[Opening The input section]

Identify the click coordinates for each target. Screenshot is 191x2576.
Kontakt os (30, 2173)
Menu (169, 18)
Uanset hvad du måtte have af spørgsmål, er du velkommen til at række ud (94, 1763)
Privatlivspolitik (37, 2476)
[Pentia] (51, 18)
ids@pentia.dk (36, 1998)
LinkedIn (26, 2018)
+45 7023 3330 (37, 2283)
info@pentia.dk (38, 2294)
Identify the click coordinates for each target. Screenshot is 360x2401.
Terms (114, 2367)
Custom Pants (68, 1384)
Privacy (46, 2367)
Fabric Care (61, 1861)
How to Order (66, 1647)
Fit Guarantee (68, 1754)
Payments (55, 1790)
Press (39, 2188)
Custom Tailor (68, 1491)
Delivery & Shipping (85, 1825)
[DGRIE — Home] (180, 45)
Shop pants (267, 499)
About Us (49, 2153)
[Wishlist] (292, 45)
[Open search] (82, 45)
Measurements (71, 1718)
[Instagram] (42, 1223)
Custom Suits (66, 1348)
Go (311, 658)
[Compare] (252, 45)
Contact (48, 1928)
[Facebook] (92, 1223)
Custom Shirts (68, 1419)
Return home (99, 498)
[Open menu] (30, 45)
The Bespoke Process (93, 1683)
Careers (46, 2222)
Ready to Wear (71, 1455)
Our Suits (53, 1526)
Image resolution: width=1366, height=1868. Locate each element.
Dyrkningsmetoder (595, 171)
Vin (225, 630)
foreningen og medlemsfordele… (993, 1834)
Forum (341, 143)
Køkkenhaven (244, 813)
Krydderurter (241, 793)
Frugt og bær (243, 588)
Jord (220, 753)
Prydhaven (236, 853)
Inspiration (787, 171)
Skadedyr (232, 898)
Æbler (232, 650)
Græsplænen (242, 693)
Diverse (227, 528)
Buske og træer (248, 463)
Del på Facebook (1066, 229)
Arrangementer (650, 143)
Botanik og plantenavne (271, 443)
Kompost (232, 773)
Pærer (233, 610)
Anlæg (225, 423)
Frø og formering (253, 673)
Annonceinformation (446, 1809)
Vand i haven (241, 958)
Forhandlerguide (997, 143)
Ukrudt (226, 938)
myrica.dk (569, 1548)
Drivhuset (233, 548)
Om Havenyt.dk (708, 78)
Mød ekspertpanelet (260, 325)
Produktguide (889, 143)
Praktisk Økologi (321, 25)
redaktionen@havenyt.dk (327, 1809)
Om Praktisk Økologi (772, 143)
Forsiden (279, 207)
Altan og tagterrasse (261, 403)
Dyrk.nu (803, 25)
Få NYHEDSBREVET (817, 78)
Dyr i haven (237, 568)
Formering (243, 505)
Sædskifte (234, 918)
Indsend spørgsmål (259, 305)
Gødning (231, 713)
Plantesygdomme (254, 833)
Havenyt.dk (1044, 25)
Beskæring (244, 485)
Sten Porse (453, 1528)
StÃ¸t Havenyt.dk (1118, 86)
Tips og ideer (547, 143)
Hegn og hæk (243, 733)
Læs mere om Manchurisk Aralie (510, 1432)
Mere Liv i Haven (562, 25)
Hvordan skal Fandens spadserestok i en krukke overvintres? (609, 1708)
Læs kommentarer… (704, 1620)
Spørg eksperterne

[Closing The input section]

### [Task to carry out]
Above are records; repeat only the lines starting at the line with "Custom Shirts (68, 1419)" and ending at the line with "redaktionen@havenyt.dk (327, 1809)", exactly as they appear, both included.

### [Task result]
Custom Shirts (68, 1419)
Return home (99, 498)
[Open menu] (30, 45)
The Bespoke Process (93, 1683)
Careers (46, 2222)
Ready to Wear (71, 1455)
Our Suits (53, 1526)
Image resolution: width=1366, height=1868. Locate each element.
Dyrkningsmetoder (595, 171)
Vin (225, 630)
foreningen og medlemsfordele… (993, 1834)
Forum (341, 143)
Køkkenhaven (244, 813)
Krydderurter (241, 793)
Frugt og bær (243, 588)
Jord (220, 753)
Prydhaven (236, 853)
Inspiration (787, 171)
Skadedyr (232, 898)
Æbler (232, 650)
Græsplænen (242, 693)
Diverse (227, 528)
Buske og træer (248, 463)
Del på Facebook (1066, 229)
Arrangementer (650, 143)
Botanik og plantenavne (271, 443)
Kompost (232, 773)
Pærer (233, 610)
Anlæg (225, 423)
Frø og formering (253, 673)
Annonceinformation (446, 1809)
Vand i haven (241, 958)
Forhandlerguide (997, 143)
Ukrudt (226, 938)
myrica.dk (569, 1548)
Drivhuset (233, 548)
Om Havenyt.dk (708, 78)
Mød ekspertpanelet (260, 325)
Produktguide (889, 143)
Praktisk Økologi (321, 25)
redaktionen@havenyt.dk (327, 1809)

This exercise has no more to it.